The more damning indictment is that Steve Jobs failed to lead Apple to a more humane and fair labor arrangement when it comes to manufacturing its devices. I’ve written about that before as well. Apple generates huge amounts of cash — if they wanted to move all of their manufacturing to Long Island over the course of a decade, they could. Sure, it wouldn’t be easy, but it would be truly world changing. At a time when other technology companies are importing sweatshop conditions to America, it really would be a way to Think Different.

The death of Steve Jobs is, of course, sad, and is also notable. He is arguably the greatest businessman of his generation. If we’re going to dwell on it, it should be to reflect on which aspects of his legacy we should emulate and which we should discard.

Who changed the world most, Google or Apple?

A blog post I read earlier by Jesse Brown that’s sophomoric in both premise and conclusion has stuck in my brain, so I may as well write something about it, if for no other reason than so that I can move on to other things. His colleague makes the following assertion:

No company—probably not even Google—and certainly no individual has made as much of a difference or changed the way things work over the past 10 years as Apple has under Jobs.

First, he denies credit to Apple:

Add it all up, and Apple’s biggest impact has been aesthetic. Their products look great and have changed the way lots of other things look. But that’s just it—Apple is all about things. It’s essentially a hardware company, and it’s ill-prepared for a world where objects mean less and information means more. There’s no new God-gadget coming from Cupertino—all Apple can do once it’s done sticking cameras on things and offering them in different colors is to release cheaper iPhones and cheaper iPads, devaluing their gear until the gee-whiz factor is totally gone. This has already happened to the iPod. You probably have a three-old version in a drawer somewhere.

Then, he gives credit to Google:

More than anything, Google has been an accelerator of the greater ambitions of the Internet. Ten years ago, techno-utopians spoke of a future where anyone could be a publisher. Google made random blogs findable and made reader visits bankable. Ten years ago, we heard starry-eyed predictions that any kid could soon have the tools to become a pop star or a filmmaker from their own basement. Now, thanks to Google’s acquisition of YouTube, we take it for granted that this is so. Google preaches “openness,” not because it sounds good, but because the more open and accessible the Internet is to us all, the more money Google makes.

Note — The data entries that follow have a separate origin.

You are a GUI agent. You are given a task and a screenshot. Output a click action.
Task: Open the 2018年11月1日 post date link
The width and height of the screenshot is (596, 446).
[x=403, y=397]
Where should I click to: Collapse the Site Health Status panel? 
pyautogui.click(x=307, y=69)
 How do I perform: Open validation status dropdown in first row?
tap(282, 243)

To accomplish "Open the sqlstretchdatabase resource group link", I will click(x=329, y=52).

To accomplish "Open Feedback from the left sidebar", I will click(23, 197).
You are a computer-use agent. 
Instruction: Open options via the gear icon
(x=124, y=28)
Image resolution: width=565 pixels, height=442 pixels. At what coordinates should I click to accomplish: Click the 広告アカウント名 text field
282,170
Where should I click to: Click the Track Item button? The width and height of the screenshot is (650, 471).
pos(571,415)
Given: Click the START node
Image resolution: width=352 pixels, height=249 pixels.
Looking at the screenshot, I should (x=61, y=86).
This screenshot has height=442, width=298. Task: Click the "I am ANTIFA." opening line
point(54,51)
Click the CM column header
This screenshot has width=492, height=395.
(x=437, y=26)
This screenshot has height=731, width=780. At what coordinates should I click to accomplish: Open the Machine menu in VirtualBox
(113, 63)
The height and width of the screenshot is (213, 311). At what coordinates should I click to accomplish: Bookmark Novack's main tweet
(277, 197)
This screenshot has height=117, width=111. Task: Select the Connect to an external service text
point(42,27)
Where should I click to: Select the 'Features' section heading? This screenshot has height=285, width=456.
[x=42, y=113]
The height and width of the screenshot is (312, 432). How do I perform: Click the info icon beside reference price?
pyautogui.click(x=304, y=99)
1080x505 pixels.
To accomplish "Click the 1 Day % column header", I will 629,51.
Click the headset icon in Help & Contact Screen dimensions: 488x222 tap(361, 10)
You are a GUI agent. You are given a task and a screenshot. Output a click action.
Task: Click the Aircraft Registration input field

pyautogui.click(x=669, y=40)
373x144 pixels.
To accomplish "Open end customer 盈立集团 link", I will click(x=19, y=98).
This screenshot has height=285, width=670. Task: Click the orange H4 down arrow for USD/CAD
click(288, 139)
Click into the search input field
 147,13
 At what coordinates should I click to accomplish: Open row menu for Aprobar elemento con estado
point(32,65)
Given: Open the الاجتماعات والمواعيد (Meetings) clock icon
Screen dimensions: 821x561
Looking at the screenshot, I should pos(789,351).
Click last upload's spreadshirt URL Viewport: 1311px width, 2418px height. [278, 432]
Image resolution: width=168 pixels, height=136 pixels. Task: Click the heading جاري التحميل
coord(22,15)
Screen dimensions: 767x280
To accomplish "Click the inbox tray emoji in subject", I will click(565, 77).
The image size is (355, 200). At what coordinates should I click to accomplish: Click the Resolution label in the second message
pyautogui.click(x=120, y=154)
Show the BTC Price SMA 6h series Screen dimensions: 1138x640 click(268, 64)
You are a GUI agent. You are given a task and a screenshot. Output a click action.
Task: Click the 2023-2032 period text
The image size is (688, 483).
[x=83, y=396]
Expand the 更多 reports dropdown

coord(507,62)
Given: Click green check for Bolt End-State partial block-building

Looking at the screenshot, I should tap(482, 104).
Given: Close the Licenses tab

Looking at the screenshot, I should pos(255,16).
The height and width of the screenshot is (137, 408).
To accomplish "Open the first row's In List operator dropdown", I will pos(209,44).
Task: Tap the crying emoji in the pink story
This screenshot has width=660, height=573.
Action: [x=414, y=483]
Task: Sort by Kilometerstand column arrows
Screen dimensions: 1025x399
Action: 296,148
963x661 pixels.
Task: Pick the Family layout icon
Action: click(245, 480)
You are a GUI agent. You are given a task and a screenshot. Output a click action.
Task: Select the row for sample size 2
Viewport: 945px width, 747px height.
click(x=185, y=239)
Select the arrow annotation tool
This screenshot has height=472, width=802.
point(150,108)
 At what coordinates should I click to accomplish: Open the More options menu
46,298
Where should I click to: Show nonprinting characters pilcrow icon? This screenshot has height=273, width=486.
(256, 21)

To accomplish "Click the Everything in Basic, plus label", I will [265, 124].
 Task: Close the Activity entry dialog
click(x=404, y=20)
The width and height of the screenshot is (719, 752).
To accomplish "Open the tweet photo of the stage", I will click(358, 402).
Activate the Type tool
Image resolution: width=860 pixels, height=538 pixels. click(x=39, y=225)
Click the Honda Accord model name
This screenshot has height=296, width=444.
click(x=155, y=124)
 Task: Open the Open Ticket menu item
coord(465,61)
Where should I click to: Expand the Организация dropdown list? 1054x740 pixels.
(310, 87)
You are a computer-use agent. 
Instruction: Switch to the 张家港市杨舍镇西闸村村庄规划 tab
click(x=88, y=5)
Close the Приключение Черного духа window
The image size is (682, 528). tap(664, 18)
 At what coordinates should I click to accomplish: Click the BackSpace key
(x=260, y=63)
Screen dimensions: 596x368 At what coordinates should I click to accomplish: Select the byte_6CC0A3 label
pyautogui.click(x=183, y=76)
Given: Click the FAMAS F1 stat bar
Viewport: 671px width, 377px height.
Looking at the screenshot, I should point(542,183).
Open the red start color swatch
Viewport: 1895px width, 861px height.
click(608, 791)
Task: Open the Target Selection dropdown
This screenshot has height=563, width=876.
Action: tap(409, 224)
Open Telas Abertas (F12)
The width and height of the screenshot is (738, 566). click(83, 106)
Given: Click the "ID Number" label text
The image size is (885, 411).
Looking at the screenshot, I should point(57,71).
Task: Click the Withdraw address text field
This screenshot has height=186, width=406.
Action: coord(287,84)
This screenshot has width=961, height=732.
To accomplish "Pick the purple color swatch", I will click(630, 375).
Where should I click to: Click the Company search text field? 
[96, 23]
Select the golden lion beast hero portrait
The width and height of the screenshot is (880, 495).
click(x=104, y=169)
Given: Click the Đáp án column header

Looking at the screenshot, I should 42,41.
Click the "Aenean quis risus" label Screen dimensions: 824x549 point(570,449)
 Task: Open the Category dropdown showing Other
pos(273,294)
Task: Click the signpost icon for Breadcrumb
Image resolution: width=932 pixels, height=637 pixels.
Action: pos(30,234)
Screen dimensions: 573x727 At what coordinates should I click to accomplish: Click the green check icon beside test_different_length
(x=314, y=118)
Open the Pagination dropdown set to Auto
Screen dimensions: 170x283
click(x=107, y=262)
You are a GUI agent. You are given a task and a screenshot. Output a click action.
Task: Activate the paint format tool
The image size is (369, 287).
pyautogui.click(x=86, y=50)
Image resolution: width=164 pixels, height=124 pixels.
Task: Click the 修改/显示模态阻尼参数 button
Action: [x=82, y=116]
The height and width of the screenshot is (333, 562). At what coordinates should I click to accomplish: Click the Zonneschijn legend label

First of all, in his argument against Apple he changes the debate. The question at hand isn’t which company is most likely to change the world over the next ten years, it’s which company changed the world the most over the past ten years. Secondly, he gives credit to Google for acquiring YouTube. Did that really change the world? YouTube was already well on its way when Google bought them out. Anyway, I don’t want to nitpick.

I’ll boil it down to the most world-changing contribution by each company over the past ten years.

Google is the company that improved search engine results enough to really open the Web to the masses. They didn’t invent the search engine, but they did invent PageRank, making search significantly more useful, especially for those who were not search engine experts. Awhile back, I saw a service truck with the terms to use to find them with a Google search painted on the side as part of their contact information. That pretty much says it all.

Apple is the company that brought a real Web browser to the pockets of millions of people. There were other phones that provided “Web browsers,” but before the iPhone the mobile browsing experience did not in any way resemble the experience of using a real Web browser. Once the iPhone was available, it was clear that if you wanted to be a player in smart phones, you needed a device with a screen that was as large as physically possible and that supported a browser that provided a high quality browsing experience. The arrival of the iPhone was the most significant event in telephony since cellular phones were liberated from cars.

Of course both companies have done many other things, but I don’t think any are as significant as those two. Which one made a greater impact? You tell me.

Steve Jobs

Today Steve Jobs announced what I have expected and dreaded for awhile — that he’s stepping down as CEO at Apple. I think Apple will be fine but it’s certainly too soon to say goodbye to Steve Jobs.

The news brings me back to the commencement speech that Jobs gave to Stanford graduates in 2005, which I have read many times. In it, he talks about facing mortality:

No one wants to die. Even people who want to go to heaven don’t want to die to get there. And yet death is the destination we all share. No one has ever escaped it. And that is as it should be, because Death is very likely the single best invention of Life. It is Life’s change agent. It clears out the old to make way for the new. Right now the new is you, but someday not too long from now, you will gradually become the old and be cleared away. Sorry to be so dramatic, but it is quite true.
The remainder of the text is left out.